Link Between Asthma And Obesity
Jul 30, 2007 by Peter Jameson
Scientists at King's College London say they have identified a protein which plays a part in both inflammation of the lungs and an increase in hunger but added that further research is still needed.
A link between asthma and obesity was previously suspected but the relationship between them was little understood.
"These findings may provide a mechanistic link between allergic inflammation, asthma and obesity", the researchers wrote.
The researchers investigated molecules produced by Th2 cells which are specialised cells belonging to the immune system that produce a protein known as PMCH which is known to increase appetite and it found that it can also cause inflammation of the lungs.
Several previous European and American studies found a link between obesity and asthma which could not be explained by a gain in weight brought on by the inactivity that asthma encourages because in many cases the obesity preceded the asthma.

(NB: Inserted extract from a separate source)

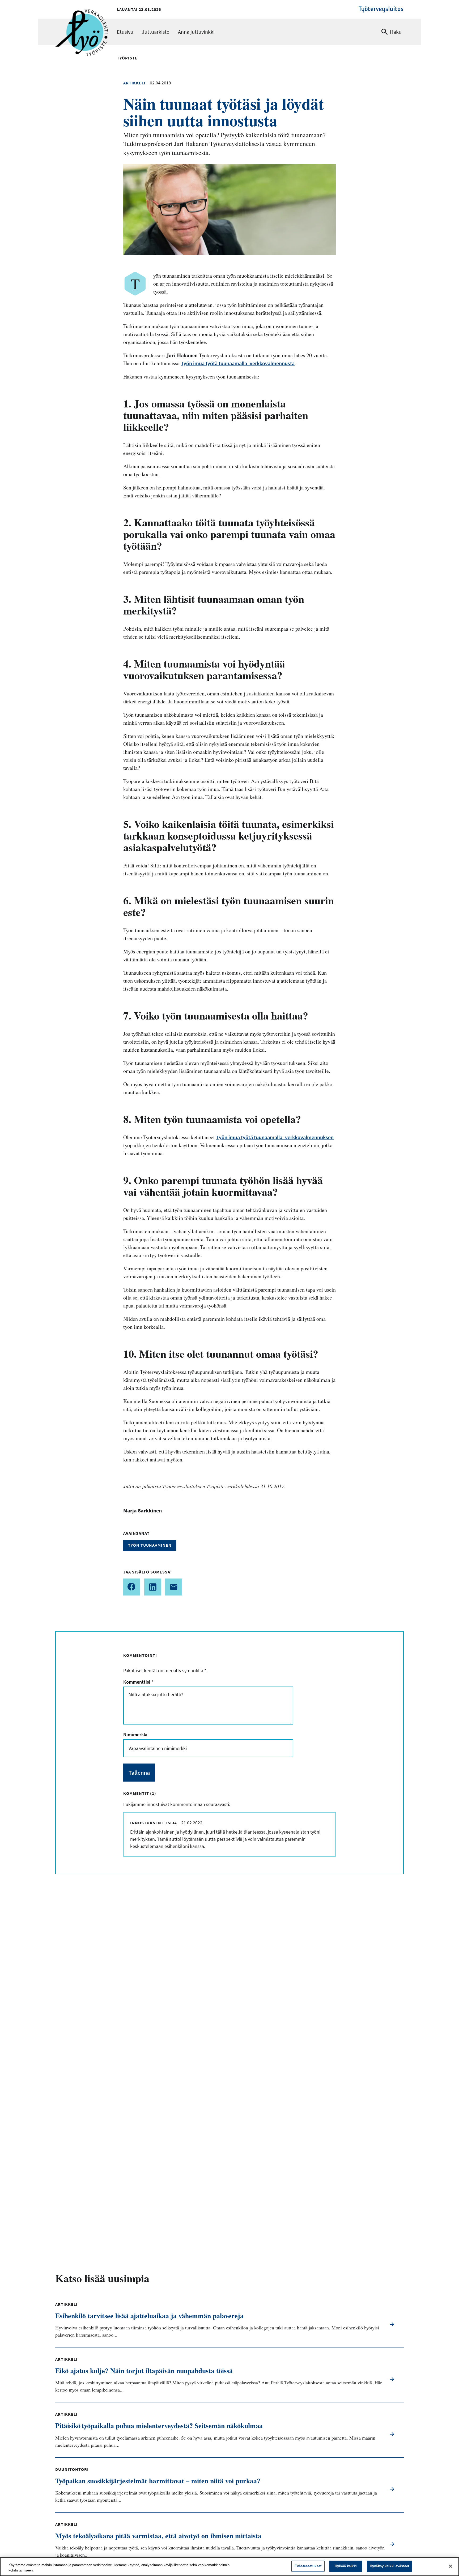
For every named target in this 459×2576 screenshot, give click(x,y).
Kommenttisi (137, 1682)
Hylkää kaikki (346, 2566)
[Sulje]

One study of 330,000 patients published earlier this year found that for every normal weight person with asthma there are 1.5 who are overweight or obese.
However since not all people with asthma are obese the lead researcher of this latest study, Dr David Cousins, said further investigation will be needed into possible genetic variations of PMCH which is the gene that is known to increase appetite.
Dr David Haslam of the 'National Obesity Forum' said that from an obesity perspective the research was interesting but as yet there were no therapeutic implications. "Working out the mechanisms, the links between diseases is important and it adds to the growing body of evidence which gives obesity some form of genetic basis".